NFS File Share Use Cases
Data-Intensive Application:
- Data-intensive applications incorporated in distributed systems often use NFS to enhance and optimize the data read and write performances.
- Cache and throughput performance can be tailored to the capacity of the storage device.
Modern DevOps Uses:
- DevOps Pipeline necessitates a secure code repository and file management is critical to their business.
- Those codes can be stored in a secure place. Customers can share the code in the shared and secured network protocol, and only those who have access to that network will be able to read that file or code.

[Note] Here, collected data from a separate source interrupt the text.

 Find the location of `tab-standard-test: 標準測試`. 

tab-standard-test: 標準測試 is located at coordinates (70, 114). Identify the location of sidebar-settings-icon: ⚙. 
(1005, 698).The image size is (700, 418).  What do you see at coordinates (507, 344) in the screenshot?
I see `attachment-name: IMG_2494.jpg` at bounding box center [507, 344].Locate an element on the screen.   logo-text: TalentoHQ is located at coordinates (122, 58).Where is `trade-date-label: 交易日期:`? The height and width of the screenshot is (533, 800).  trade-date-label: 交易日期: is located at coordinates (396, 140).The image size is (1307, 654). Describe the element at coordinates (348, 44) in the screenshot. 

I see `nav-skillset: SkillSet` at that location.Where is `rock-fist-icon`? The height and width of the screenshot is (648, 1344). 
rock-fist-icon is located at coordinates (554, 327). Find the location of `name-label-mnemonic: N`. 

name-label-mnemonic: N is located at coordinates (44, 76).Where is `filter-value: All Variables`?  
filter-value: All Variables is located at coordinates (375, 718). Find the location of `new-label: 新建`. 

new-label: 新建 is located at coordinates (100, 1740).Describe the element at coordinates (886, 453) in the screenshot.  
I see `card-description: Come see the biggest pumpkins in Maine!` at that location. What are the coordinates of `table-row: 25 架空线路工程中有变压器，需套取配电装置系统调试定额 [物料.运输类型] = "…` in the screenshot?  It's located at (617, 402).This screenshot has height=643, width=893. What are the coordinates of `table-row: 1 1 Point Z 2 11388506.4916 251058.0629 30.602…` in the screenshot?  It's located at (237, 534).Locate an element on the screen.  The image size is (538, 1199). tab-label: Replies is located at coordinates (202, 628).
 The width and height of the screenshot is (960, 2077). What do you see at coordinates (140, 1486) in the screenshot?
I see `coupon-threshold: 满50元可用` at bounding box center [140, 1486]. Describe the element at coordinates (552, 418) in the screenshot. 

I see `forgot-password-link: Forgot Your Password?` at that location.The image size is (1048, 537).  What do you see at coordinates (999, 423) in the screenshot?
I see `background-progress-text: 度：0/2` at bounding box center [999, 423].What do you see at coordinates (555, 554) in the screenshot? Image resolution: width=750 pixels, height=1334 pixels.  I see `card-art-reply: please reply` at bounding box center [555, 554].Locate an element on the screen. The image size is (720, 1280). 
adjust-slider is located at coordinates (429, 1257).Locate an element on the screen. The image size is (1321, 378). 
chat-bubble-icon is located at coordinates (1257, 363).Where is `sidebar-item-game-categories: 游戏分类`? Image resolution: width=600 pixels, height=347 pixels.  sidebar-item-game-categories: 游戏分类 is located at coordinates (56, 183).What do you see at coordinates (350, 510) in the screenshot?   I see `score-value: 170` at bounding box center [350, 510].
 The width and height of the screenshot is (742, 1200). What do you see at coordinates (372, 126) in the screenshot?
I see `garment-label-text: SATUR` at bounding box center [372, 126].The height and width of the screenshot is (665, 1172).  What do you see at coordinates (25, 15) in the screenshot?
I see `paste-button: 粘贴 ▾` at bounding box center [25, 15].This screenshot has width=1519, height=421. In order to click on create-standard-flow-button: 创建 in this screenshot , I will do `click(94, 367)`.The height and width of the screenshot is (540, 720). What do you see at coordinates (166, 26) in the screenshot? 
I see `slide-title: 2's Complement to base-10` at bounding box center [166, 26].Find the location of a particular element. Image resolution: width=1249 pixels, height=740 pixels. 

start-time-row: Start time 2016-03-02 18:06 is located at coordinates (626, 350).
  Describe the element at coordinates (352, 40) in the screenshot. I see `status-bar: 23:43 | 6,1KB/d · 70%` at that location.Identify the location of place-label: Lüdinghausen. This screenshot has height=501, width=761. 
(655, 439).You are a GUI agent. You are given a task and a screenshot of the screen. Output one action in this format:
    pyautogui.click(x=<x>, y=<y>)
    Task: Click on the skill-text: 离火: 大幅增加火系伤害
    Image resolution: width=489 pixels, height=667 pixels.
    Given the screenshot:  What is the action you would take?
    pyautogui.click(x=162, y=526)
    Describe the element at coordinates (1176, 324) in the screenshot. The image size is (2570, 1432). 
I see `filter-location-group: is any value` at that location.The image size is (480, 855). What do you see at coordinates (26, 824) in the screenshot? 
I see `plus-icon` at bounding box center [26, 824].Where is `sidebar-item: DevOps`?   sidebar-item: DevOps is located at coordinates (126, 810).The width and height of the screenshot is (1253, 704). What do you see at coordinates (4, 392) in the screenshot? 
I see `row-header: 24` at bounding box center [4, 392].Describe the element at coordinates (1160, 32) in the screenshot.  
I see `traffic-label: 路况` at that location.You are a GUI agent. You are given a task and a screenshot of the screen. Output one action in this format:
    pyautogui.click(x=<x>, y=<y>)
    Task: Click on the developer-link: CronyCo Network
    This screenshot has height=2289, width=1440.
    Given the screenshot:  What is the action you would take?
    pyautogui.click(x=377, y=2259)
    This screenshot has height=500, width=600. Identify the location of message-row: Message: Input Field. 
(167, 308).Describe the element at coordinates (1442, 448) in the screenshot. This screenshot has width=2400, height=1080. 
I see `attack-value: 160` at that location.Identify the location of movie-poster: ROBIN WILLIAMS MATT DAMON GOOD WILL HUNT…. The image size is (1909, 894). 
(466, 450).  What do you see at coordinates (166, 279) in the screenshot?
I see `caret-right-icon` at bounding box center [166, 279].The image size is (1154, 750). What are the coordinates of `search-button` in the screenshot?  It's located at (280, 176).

Content Management System:
- NFS-based file-sharing devices help customers increase performance at a lower cost in addition to persistent storage,
- OTT platforms like Netflix, Prime Video, and HBO Max have robust content management workloads. They are also using NFS as one of the protocols in their distributed application architecture.
Data Science:
- NFS plays an important role in the back end of machine learning and big data analytic workloads.
- Data science industries such as mathematics model generation and quantum network simulation require fast and persistent connections across devices. NFS file sharing enables them to compute and access the data faster.
Conclusion
- NFS is the protocol often used in the distributed file system.
- NFS V3 is the most common standard version protocol used by most companies.
- The NFS Client allows customers to connect to and access files on a remote server via the RPC protocol.
- There are three types of NFS support provided by AWS. They are NFS utilities that are built into EC2 instances, NFS file servers, and the Elastic File System.
- The elastic file system is the serverless NFS in the AWS solution, which means AWS will manage the availability and durability of the data and files.
- The NFS protocol plays an important role in various fields of cloud computing, such as data science and applied machine learning.